Labour highlighted the energy market, banking and pubs as areas where there were problems for consumers.
Mr Miliband said " too often regulators have been captured" by the industries they were supposed to be overseeing.
The Opposition will challenge the Government in the Commons this week over the relationship between large pub companies - pubcos - and licensees.
Labour has called a debate on Tuesday to back calls for a statutory code to regulate the relationship, which it argues would help create a market which would benefit consumers, small brewers and landlords.
Which? executive director Richard Lloyd said his organisation would welcome closer co-operation with the authorities.
He said: " Markets that work for consumers are good for growing businesses, for innovation and for driving sustainable growth in the wider economy.
"With trust in essential markets at rock bottom and millions still feeling the financial squeeze, there is much to do to put the consumer at the heart of policy-making.
"Which? already works with the competition authorities, and we would welcome a closer relationship to help set clear priorities for competition, consumer protection and market reform. We look forward to seeing more detail on how these proposals would work in practice."
But the Confederation of British Industry warned against interfering with the Competition and Markets Authority's independence.
Katja Hall, the CBI's chief policy director, said: "The role of the Competition and Markets Authority is to act as an independent body that judges how effectively markets are working for businesses and consumers. It should operate free from interference and not be told how do its job by other stakeholders.

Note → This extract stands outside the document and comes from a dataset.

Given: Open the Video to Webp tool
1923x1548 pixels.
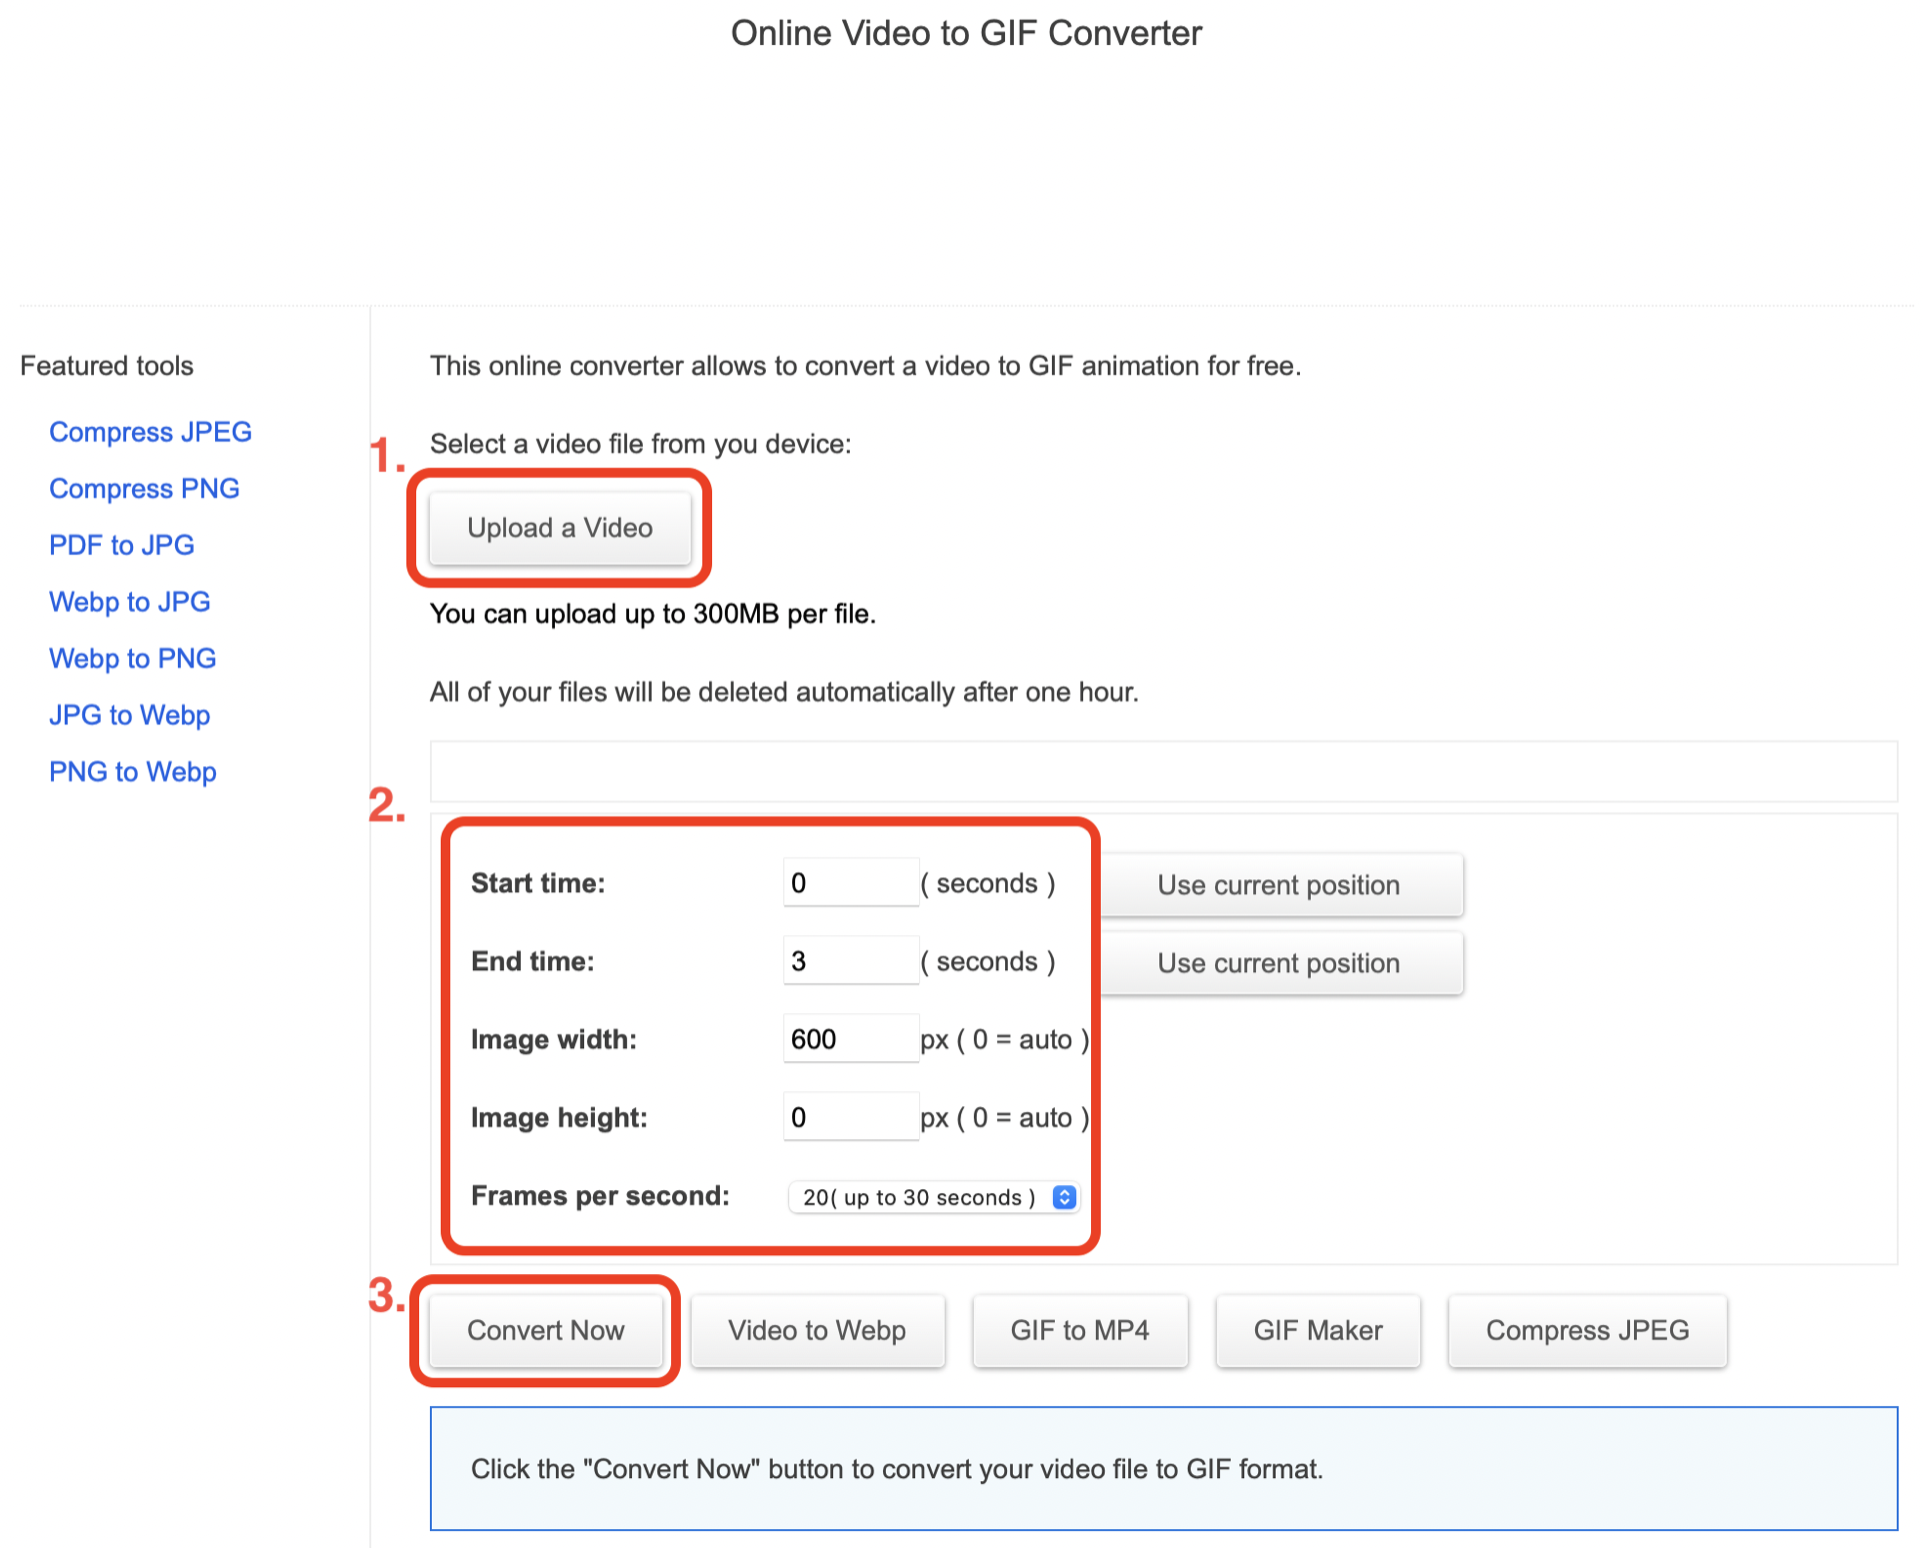Looking at the screenshot, I should [816, 1330].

"Boosting choice and competition in markets is the best way to ensure business and consumers get a good deal. We look forward to seeing more detail on how the Labour proposals would work in practice."
Business Minister Michael Fallon told BBC1's Sunday Politics: "We are the party of competition and this (Labour) is the party by the way that fused HBOS and Lloyds together, that brought them together, that's given us some of these problems.
"Look we've already got now an annual competition review going on in the energy companies and we're already tackling banking by making sure that banks don't get into the trouble that they did under their policies.
"What's interesting about his proposal is it's the smaller ones who are less sure about this. It's the smaller banks like Metrobank who think this could actually inhibit their growth and it's the smaller energy companies who think through interfering with the market through his price freeze and so on he's actually going to hinder competition rather than stimulate it."